Re: Make COPY format extendable: Extract COPY TO format implementations

From: Sutou Kouhei <kou(at)clear-code(dot)com>
To: sawada(dot)mshk(at)gmail(dot)com
Cc: david(dot)g(dot)johnston(at)gmail(dot)com, tgl(at)sss(dot)pgh(dot)pa(dot)us, zhjwpku(at)gmail(dot)com, michael(at)paquier(dot)xyz, pgsql-hackers(at)postgresql(dot)org
Subject: Re: Make COPY format extendable: Extract COPY TO format implementations
Date: 2025-03-29 08:57:53
Message-ID: 20250329.175753.98922209929527465.kou@clear-code.com
Views: Raw Message | Whole Thread | Download mbox | Resend email
Thread:
Lists: pgsql-hackers

Hi,

In <CAD21AoBKMNsO+b6wahb6847xwFci1JCfV+JykoMziVgiFxB6cw(at)mail(dot)gmail(dot)com>
"Re: Make COPY format extendable: Extract COPY TO format implementations" on Fri, 28 Mar 2025 22:37:03 -0700,
Masahiko Sawada <sawada(dot)mshk(at)gmail(dot)com> wrote:

>> I've added the following tests:
>>
>> * Wrong input type handler without namespace
>> * Wrong input type handler with namespace
>> * Wrong return type handler without namespace
>> * Wrong return type handler with namespace
>> * Wrong return value (Copy*Routine isn't returned) handler without namespace
>> * Wrong return value (Copy*Routine isn't returned) handler with namespace
>> * Nonexistent handler
>> * Invalid qualified name
>> * Valid handler without namespace and without search_path
>> * Valid handler without namespace and with search_path
>> * Valid handler with namespace
>
> Probably we can merge these newly added four files into one .sql file?

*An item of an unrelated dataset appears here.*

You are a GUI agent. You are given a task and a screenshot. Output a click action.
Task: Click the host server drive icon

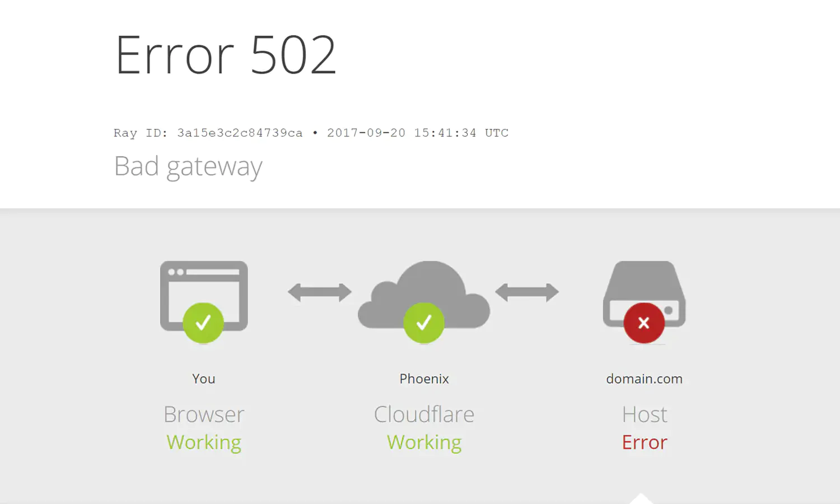(x=645, y=294)
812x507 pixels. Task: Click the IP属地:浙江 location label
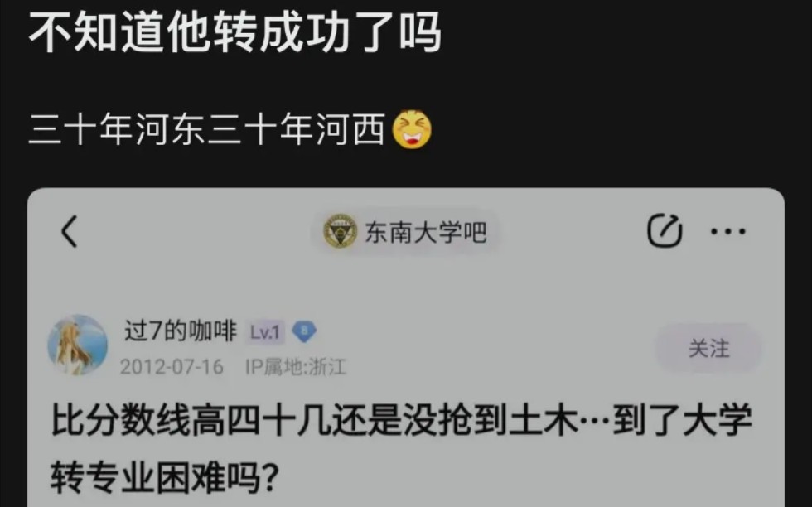coord(296,367)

I know that src/test/regress/sql/ uses this style (one .sql
file includes many test patterns in one large category). I
understand that the style is preferable in
src/test/regress/sql/ because src/test/regress/sql/ has
tests for many categories.

But do we need to follow the style in
src/test/modules/*/sql/ too? If we use the style in
src/test/modules/*/sql/, we need to have only one .sql in
src/test/modules/*/sql/ because src/test/modules/*/ are for
each category.

And the current .sql per sub-category style is easy to debug
(at least for me). For example, if we try qualified name
cases on debugger, we can use "\i sql/schema.sql" instead of
extracting target statements from .sql that includes many
unrelated statements. (Or we can use "\i sql/all.sql" and
many GDB "continue"s.)

BTW, it seems that src/test/modules/test_ddl_deparse/sql/
uses .sql per sub-category style. Should we use one .sql
file for sql/test/modules/test_copy_format/sql/? If it's
required for merging this patch set, I'll do it.

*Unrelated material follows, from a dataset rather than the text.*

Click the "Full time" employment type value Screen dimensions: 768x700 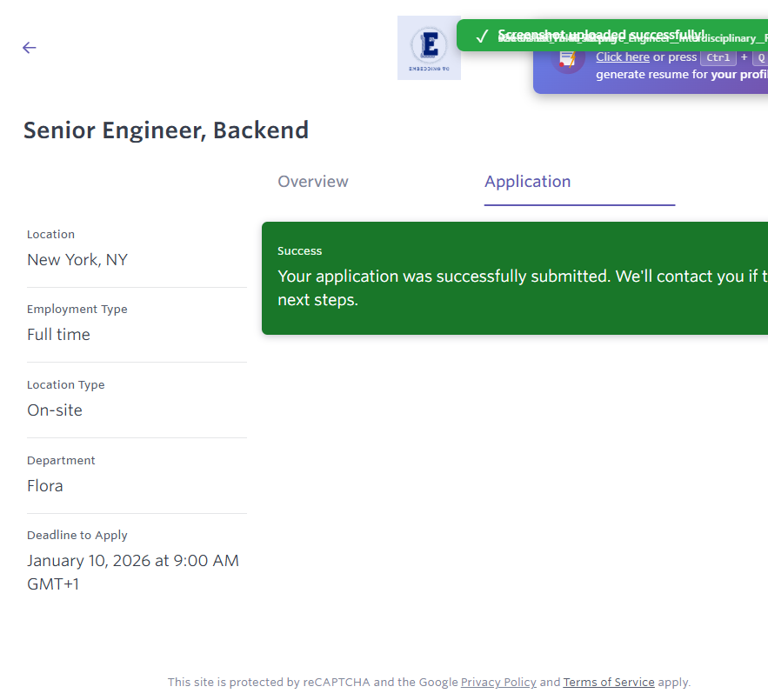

> Also we need to add some comments to describe what these queries test.
> For example, it's not clear to me at a glance what queries in
> no-schema.sql are going to test as there is no comment there.

Hmm. You refer no_schema.sql in 0002, right?

----
CREATE EXTENSION test_copy_format;
CREATE TABLE public.test (a smallint, b integer, c bigint);
INSERT INTO public.test VALUES (1, 2, 3), (12, 34, 56), (123, 456, 789);
COPY public.test FROM stdin WITH (FORMAT 'test_copy_format');
\.
COPY public.test TO stdout WITH (FORMAT 'test_copy_format');
DROP TABLE public.test;
DROP EXTENSION test_copy_format;
----

In general, COPY FORMAT tests focus on "COPY FROM WITH
(FORMAT ...)" and "COPY TO WITH (FORMAT ...)". And the file
name "no_schema" shows that it doesn't use qualified
name. Based on this, I feel that the above content is very
straightforward without any comment.

What should we add as comments? For example, do we need the
following comments?

----
-- This extension includes custom COPY handler: test_copy_format
CREATE EXTENSION test_copy_format;
-- Test data
CREATE TABLE public.test (a smallint, b integer, c bigint);
INSERT INTO public.test VALUES (1, 2, 3), (12, 34, 56), (123, 456, 789);
-- Use custom COPY handler, test_copy_format, without
-- schema for FROM.
COPY public.test FROM stdin WITH (FORMAT 'test_copy_format');
\.
-- Use custom COPY handler, test_copy_format, without
-- schema for TO.
COPY public.test TO stdout WITH (FORMAT 'test_copy_format');
-- Cleanup
DROP TABLE public.test;
DROP EXTENSION test_copy_format;
----

> One problem in the following chunk I can see is:
>
> + qualified_format = stringToQualifiedNameList(format, NULL);
> + DeconstructQualifiedName(qualified_format, &schema, &fmt);
> + if (!schema || strcmp(schema, "pg_catalog") == 0)
> + {
> + if (strcmp(fmt, "csv") == 0)
> + opts_out->csv_mode = true;
> + else if (strcmp(fmt, "binary") == 0)
> + opts_out->binary = true;
> + }
>
> Non-qualified names depend on the search_path value so it's not
> necessarily a built-in format. If the user specifies 'csv' with
> seach_patch = 'myschema, pg_catalog', the COPY command unnecessarily
> sets csv_mode true.

I think that we should always use built-in COPY handlers for
(not-qualified) "text", "csv" and "binary" for
compatibility. If we allow custom COPY handlers for
(not-qualified) "text", "csv" and "binary", pg_dump or
existing dump may be broken. Because we must use the same
COPY handler when we dump (COPY TO) and we restore (COPY
FROM).

BTW, the current implementation always uses
pg_catalog.{text,csv,binary} for (not-qualified) "text",
"csv" and "binary" even when there are
myschema.{text,csv,binary}. See
src/test/modules/test_copy_format/sql/builtin.sql. But I
haven't looked into it why...

> I think we can instead check if the retrieved
> handler function's OID matches the built-in formats' ones.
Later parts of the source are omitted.